Pour ce qui est du niveau de formation, les zones de montagnes suivent
l'évolution nationale à système de production
équivalent. Tout d'abord, le niveau de formation continue de
croître spectaculairement de recensement en recensement, au point que
l'agriculture ne me paraît presque plus en retard sur ce point.
Toutefois, en interne, ce niveau se révèle plus faible dans les
systèmes d'élevage que dans l'ensemble des systèmes
-- productions céréalières et hors-sol notamment.
Les jeunes agriculteurs, eux, s'avèrent proportionnellement mieux
représentés en zones de montagne qu'au niveau national dans son
ensemble : l'on y dénombre 10 % d'agriculteurs de moins de
trente ans (contre 8 % au niveau national), avec une pointe
à 13 % dans le Jura et un palier à 7 % en
Corse. Néanmoins, je suis dans l'incapacité de préciser
s'il existe une relation, sur ce point, avec les montants attribués aux
jeunes agriculteurs au titre de primes... Pourtant, je me permets de vous
transmettre mon optimisme sur cette tendance.
Vous me demandez, en outre, d'éventuelles projections. Nous n'avons pas
pu en faire, faute de moyens humains. En effet, je dispose d'une seule
démographe dans mon équipe mais je noue des conventions avec
l'INRA pour que ses chercheurs collaborent avec mon service. Quoi qu'il en
soit, le message général indique un ralentissement de la
diminution des exploitations agricoles au niveau national mais surtout en zones
de montagne (la proportion de jeunes agriculteurs y apparaissant plus forte).
Je prévois, pour les dix années à venir, des taux de
décroissance annuels de l'ordre de 2,0-2,5 % (contre 4,5 % au
début des années 90).
Vous me posez également une question difficile sur le rapport entre
l'évolution de la surface moyenne des exploitations et celle des prix du
foncier.
A titre de curiosité et hors recensement, j'ai réfléchi
à ce qui peut conditionner les prix du foncier et je peux simplement
dire qu'à mon sens, la taille des exploitations ne joue pas sur ce
point. A titre d'illustration, je vous citerai trois exemples.
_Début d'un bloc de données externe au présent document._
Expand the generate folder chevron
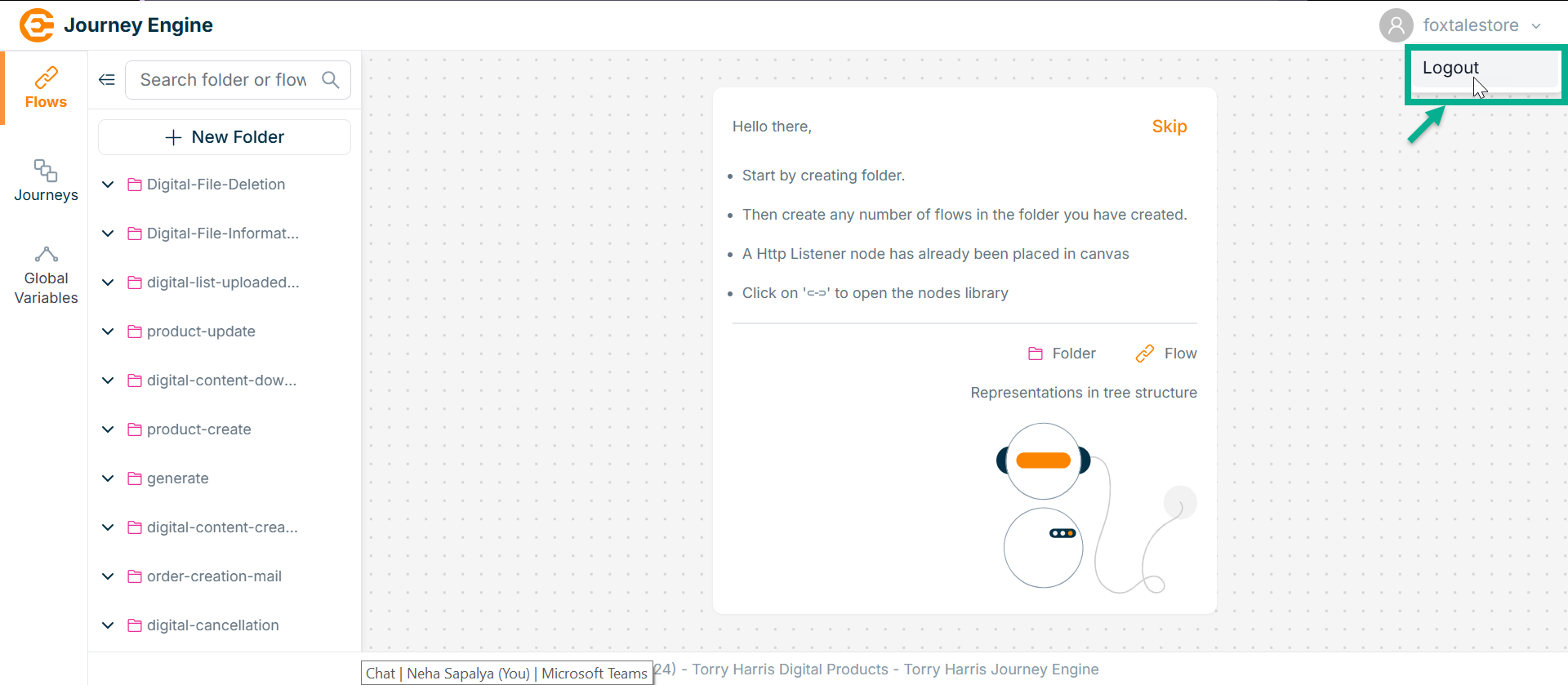This screenshot has height=685, width=1568. point(108,478)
Premièrement, lorsque l'on franchit la frontière
-- imperceptible -- entre l'Oise et le Val-d'Oise, le coût du
foncier à l'hectare augmente de 1 525 euros.
Pourquoi ? Tout simplement parce que dans l'Oise, les agriculteurs sont
présents et luttent pour une baisse du prix de la terre, tandis que dans
le Val-d'Oise, la spéculation immobilière prime et l'on cultive
le COS plutôt que le blé ou les betteraves !
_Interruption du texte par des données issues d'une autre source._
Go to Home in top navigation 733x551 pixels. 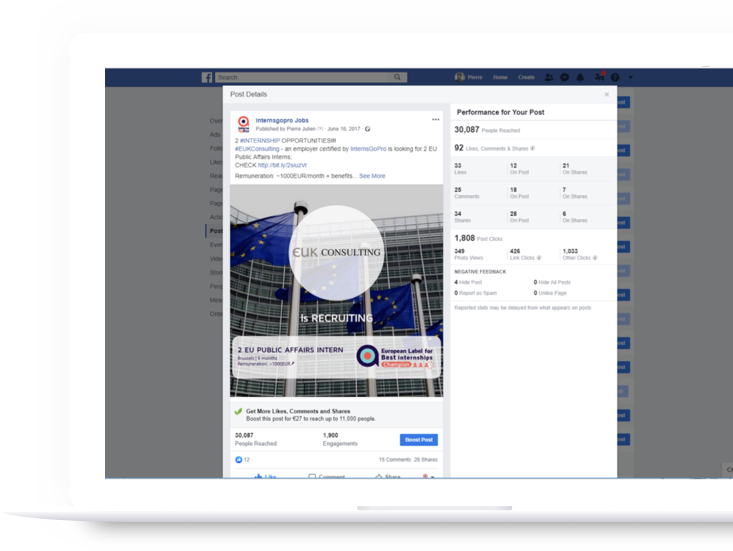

Deuxièmement, lorsque le groupe Eurodisney s'est installé en
Seine-et-Marne, il a concédé un coût moyen à
l'hectare de 15 250 euros, alors que le marché ne
requérait que 6.860 euros. Les agriculteurs de Seine-et-Marne se
sont installés dans l'Oise et ont concédé, à leur
tour, un coût moyen à l'hectare de 10 670 euros,
alors que 6 100 euros auraient suffi tout autant !
Troisièmement, lorsque la SNCF a mis en route un chantier TGV dans
l'Ain, elle a spontanément consenti à indemniser à la fois
les propriétaires et les exploitants expropriés comme elle
l'avait fait en Picardie alors que ce n'était pas habituel dans cette
région. D'où une spéculation à la hausse.
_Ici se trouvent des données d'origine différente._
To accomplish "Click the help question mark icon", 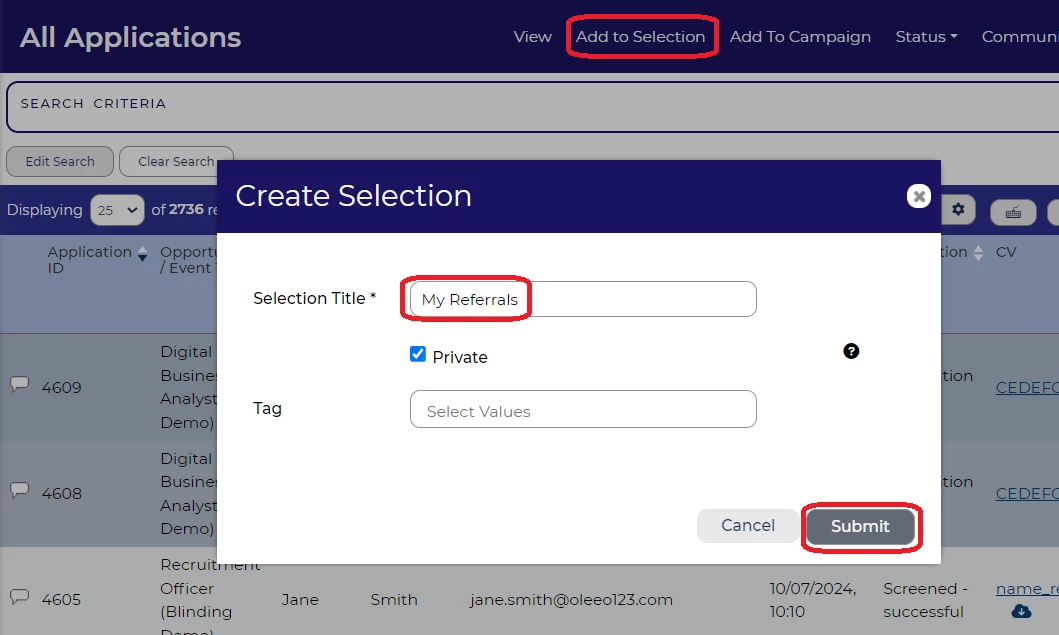I will [x=851, y=351].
La PAC de 1992, qui incitait à l'agrandissement des exploitations,
a induit une hausse sensible du coût du foncier. Pour autant, je n'ai pas
d'idée précise sur cette relation entre le coût et la
taille des exploitations. Au regard des chiffres disponibles en zones de
prairies naturelles, je propose le constat suivant : les variations du
prix de la terre en zones de montagne s'avèrent nettement
atténuées par rapport au niveau national. Vous savez que dans une
phase 1950-1978, le coût moyen du foncier a crû fortement au niveau
national mais moins rapidement en zones de montagne ; à l'inverse,
dans une phase 1978-1995, ce coût a chu mais là-aussi moins
rapidement en zones de montagne ; enfin, depuis 1995, ce coût
remonte mais là-encore moins rapidement en zones de montagne. Il n'en
demeure pas moins que le prix de la terre est élevé et
supérieur à celui de la moyenne nationale dans les Alpes du nord
et les Vosges -- régions où la pluriactivité et le
tourisme sont importants.
Une autre de vos questions a trait à l'évolution relative de la
part des vaches laitières par rapport à celle des vaches
allaitantes. Il est certain qu'en termes de cheptel laitier, la part que
représentent les zones de montagne au niveau national croît
nettement (de 15 % en 1970 à 20 %
en 2000). Autrement dit, le cheptel laitier de montagne baisse moins
rapidement que l'ensemble. Parallèlement, l'évolution se trouve
inversée en termes de cheptel allaitant. Certes, les vaches allaitantes
se substituent aux vaches laitières comme partout en France ; mais
comme le cheptel laitier de montagne baisse moins rapidement qu'au niveau
national, le cheptel allaitant de montagne, logiquement, croît moins
rapidement ! Il s'ensuit que la part des zones de montagne dans la
production nationale de viande baisse légèrement.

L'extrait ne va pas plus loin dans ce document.